— Begin Provided data —

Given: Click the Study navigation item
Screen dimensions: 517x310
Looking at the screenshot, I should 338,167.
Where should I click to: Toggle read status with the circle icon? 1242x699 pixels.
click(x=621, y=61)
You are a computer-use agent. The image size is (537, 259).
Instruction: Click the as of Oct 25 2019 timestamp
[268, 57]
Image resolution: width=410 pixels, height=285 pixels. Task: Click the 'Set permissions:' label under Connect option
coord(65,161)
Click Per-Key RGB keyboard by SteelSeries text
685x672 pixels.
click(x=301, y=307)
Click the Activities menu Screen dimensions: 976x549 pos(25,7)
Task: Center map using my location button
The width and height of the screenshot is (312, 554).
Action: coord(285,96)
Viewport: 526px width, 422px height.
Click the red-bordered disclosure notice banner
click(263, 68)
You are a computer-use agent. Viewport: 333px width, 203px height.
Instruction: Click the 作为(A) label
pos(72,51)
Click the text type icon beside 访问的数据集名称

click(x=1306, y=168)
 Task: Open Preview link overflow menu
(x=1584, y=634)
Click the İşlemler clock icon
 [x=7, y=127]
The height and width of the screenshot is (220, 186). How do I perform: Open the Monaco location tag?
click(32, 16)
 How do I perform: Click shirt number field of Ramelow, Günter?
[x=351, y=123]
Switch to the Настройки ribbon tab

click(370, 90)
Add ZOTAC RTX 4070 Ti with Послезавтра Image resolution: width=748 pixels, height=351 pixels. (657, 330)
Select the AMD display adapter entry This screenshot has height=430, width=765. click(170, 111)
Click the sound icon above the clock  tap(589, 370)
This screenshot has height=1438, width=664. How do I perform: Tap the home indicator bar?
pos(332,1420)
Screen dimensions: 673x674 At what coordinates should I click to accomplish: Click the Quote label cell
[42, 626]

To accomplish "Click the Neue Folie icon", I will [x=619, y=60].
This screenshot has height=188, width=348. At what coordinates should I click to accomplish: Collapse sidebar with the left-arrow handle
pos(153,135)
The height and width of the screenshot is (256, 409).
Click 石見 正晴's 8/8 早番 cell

— End Provided data —

What you need to do. Give back all of the records above line for line, with nothing changed.

Finished answer.
Given: Click the Study navigation item
Screen dimensions: 517x310
Looking at the screenshot, I should 338,167.
Where should I click to: Toggle read status with the circle icon? 1242x699 pixels.
click(x=621, y=61)
You are a computer-use agent. The image size is (537, 259).
Instruction: Click the as of Oct 25 2019 timestamp
[268, 57]
Image resolution: width=410 pixels, height=285 pixels. Task: Click the 'Set permissions:' label under Connect option
coord(65,161)
Click Per-Key RGB keyboard by SteelSeries text
685x672 pixels.
click(x=301, y=307)
Click the Activities menu Screen dimensions: 976x549 pos(25,7)
Task: Center map using my location button
The width and height of the screenshot is (312, 554).
Action: coord(285,96)
Viewport: 526px width, 422px height.
Click the red-bordered disclosure notice banner
click(263, 68)
You are a computer-use agent. Viewport: 333px width, 203px height.
Instruction: Click the 作为(A) label
pos(72,51)
Click the text type icon beside 访问的数据集名称

click(x=1306, y=168)
 Task: Open Preview link overflow menu
(x=1584, y=634)
Click the İşlemler clock icon
 [x=7, y=127]
The height and width of the screenshot is (220, 186). How do I perform: Open the Monaco location tag?
click(32, 16)
 How do I perform: Click shirt number field of Ramelow, Günter?
[x=351, y=123]
Switch to the Настройки ribbon tab

click(370, 90)
Add ZOTAC RTX 4070 Ti with Послезавтра Image resolution: width=748 pixels, height=351 pixels. (657, 330)
Select the AMD display adapter entry This screenshot has height=430, width=765. click(170, 111)
Click the sound icon above the clock  tap(589, 370)
This screenshot has height=1438, width=664. How do I perform: Tap the home indicator bar?
pos(332,1420)
Screen dimensions: 673x674 At what coordinates should I click to accomplish: Click the Quote label cell
[42, 626]

To accomplish "Click the Neue Folie icon", I will [x=619, y=60].
This screenshot has height=188, width=348. At what coordinates should I click to accomplish: Collapse sidebar with the left-arrow handle
pos(153,135)
The height and width of the screenshot is (256, 409).
Click 石見 正晴's 8/8 早番 cell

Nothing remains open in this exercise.